Avoid ineffective ways of approaching strategy
Strategy is defined as a plan: Tactics or plans are a part of a strategy but are not enough. Different plans of what to do will in the end result in a sustainable competitive advantage.
Strategy is defined as a vision or mission statement: These are elements of a strategy but not a guide to action and do not give clarity on what business to be in or not. There needs to be a focus on the building blocks of value creation or a sustainable competitive advantage.
Denial of long-term strategy as a possibility: This is a reactive fallacy in which many start-ups and tech firms are placed. Unfortunately, a reactive mode where a company replies to emergent threats because of a rapidly changing market leads companies to prey for more strategic rivals. A clear strategy can be a competitive advantage and a source of value creation.
Strategy is seen as an optimization of the status quo: Optimization of current activities is not strategy. It could be the company is exhausting assets and resources with optimizing the wrong activities.
Following best practices: Some might think strategy is benchmarking against others in the industry and doing the same activities but more optimized or efficient. Sameness is not strategy
What Santa previously did for Christmas is avoiding hard choices and optimizing the wrong activities such as having more elves help update the data on children addresses, names and wish lists. He even had an extra center set-up because it was hard for all elves that worked on different part of the business to work in the same system, such as payments, customer, or vendor data. They all had different tasks related to the data needed. Because Santa wanted to be open to all possibilities in his business, he kept all options open for as long as possible. This year, Santa made some hard choices freeing him to focus on what matters, which is digitization and automation of his processes and finding alignment of all processes and systems within his company. This means hard choices on his resources, both employees (helper elves), vendors (existing of reindeers), and suppliers (many gift production companies). And of course, the resources in his North Pole Data Center. He wants to create more process efficiency with less manual labor and avoid data errors in the future. Focusing on creating 1 single source of truth will provide him to get transparency and retrieve the right information to make informed executive decisions.
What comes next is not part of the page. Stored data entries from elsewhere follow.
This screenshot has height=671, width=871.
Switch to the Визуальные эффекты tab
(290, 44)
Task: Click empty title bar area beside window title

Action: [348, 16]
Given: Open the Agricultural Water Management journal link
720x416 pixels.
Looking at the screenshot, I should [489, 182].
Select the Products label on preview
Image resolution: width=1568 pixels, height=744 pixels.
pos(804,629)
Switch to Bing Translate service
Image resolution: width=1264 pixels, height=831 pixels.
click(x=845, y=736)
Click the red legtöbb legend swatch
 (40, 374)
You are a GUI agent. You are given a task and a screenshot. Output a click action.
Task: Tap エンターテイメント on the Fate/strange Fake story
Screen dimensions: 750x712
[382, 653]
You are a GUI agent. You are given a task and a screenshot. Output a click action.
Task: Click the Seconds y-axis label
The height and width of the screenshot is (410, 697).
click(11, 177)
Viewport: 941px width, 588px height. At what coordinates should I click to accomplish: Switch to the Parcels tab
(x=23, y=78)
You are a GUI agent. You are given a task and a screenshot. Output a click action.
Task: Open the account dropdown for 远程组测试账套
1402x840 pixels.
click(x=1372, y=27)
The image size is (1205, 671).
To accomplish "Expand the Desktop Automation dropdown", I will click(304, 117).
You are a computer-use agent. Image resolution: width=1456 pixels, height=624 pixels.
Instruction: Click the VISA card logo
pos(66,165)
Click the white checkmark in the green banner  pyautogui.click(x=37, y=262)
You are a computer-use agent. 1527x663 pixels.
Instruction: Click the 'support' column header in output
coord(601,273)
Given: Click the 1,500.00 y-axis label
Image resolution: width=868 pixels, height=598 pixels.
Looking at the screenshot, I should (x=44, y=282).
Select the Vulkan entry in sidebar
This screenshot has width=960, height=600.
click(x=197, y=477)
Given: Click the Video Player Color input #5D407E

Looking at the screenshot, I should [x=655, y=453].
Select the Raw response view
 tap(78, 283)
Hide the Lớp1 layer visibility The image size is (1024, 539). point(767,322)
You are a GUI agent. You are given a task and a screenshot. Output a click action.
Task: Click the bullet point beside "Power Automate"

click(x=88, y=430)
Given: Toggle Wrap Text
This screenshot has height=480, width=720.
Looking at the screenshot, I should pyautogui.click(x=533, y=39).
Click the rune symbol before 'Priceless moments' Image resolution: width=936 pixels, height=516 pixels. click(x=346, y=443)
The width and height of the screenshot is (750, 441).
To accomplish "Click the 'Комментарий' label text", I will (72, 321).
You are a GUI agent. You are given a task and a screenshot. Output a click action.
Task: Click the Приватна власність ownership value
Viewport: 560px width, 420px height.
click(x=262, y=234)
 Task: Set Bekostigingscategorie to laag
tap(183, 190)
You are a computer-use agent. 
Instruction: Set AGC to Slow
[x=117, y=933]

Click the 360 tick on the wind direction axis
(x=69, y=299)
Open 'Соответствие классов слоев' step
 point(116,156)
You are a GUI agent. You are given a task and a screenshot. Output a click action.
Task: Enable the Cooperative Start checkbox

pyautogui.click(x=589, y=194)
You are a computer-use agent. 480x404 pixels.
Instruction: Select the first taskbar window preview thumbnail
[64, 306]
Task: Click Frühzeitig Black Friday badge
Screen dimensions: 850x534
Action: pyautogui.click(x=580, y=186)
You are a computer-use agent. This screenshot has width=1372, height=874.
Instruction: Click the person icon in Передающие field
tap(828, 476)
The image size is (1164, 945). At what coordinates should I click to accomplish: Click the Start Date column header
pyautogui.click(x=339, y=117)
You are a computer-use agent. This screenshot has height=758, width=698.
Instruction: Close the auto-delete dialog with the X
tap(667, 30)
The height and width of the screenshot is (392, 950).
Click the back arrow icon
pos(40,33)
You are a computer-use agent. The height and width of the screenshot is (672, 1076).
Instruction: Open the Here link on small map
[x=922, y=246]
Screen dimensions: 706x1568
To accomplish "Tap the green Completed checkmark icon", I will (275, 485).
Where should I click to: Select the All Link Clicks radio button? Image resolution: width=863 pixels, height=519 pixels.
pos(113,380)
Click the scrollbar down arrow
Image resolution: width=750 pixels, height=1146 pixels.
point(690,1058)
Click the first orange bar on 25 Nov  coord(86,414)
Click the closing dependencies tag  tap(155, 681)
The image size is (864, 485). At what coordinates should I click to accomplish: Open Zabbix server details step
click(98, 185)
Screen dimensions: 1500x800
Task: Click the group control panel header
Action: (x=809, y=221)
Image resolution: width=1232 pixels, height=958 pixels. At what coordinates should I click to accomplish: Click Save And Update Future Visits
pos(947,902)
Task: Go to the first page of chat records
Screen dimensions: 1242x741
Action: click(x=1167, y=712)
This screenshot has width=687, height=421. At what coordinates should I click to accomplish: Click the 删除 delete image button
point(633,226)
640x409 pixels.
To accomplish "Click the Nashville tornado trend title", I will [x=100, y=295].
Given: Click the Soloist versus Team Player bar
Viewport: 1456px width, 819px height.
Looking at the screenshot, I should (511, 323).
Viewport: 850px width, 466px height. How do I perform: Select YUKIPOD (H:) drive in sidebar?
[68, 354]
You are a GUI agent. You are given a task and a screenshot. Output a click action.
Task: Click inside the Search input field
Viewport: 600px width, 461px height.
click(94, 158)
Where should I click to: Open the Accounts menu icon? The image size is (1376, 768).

Digitization and automation are the way forward
Managing his company with a database of 2.2. billion children, is hard to grasp. It means all contact data on all children and of course all the wish lists. Taking aside the vendors and supplier data for all the packages.
Since his clear strategy, Santa has less stress to accomplish a 100% satisfaction rate this year of delivering the presents in the right time, at the right place, addressing the right wishes and being able to address the children in the correct way. Having a clear company strategy in place lets Santa focus on what matters. Santa already dreaded the topic of going digital and the explosion of data over the years and had data on his agenda for a couple of years now. Now all that is still needed, is a clear data strategy.
Why is there a need for a Data Strategy?
The role of data is changing from support to strategy which includes retrieving the right insights for business decisions.
Data processes and initiatives need coordination. They need to be provided and tackled centrally and not as single initiatives.
Transparency on data is often missing.
There are data regulations to consider and to comply to.
There is an increasing need for end-to-end processes.
How to build a data strategy?
To help Santa with his own data strategy, the member companies and researchers of the CDQ Competence Center have developed a blueprint “the Data Strategy Canvas” which is a design tool he can use to work out his data strategy.
With a new strategy in place and an aligning data strategy to be implemented, Santa’s road to success looks promising this year.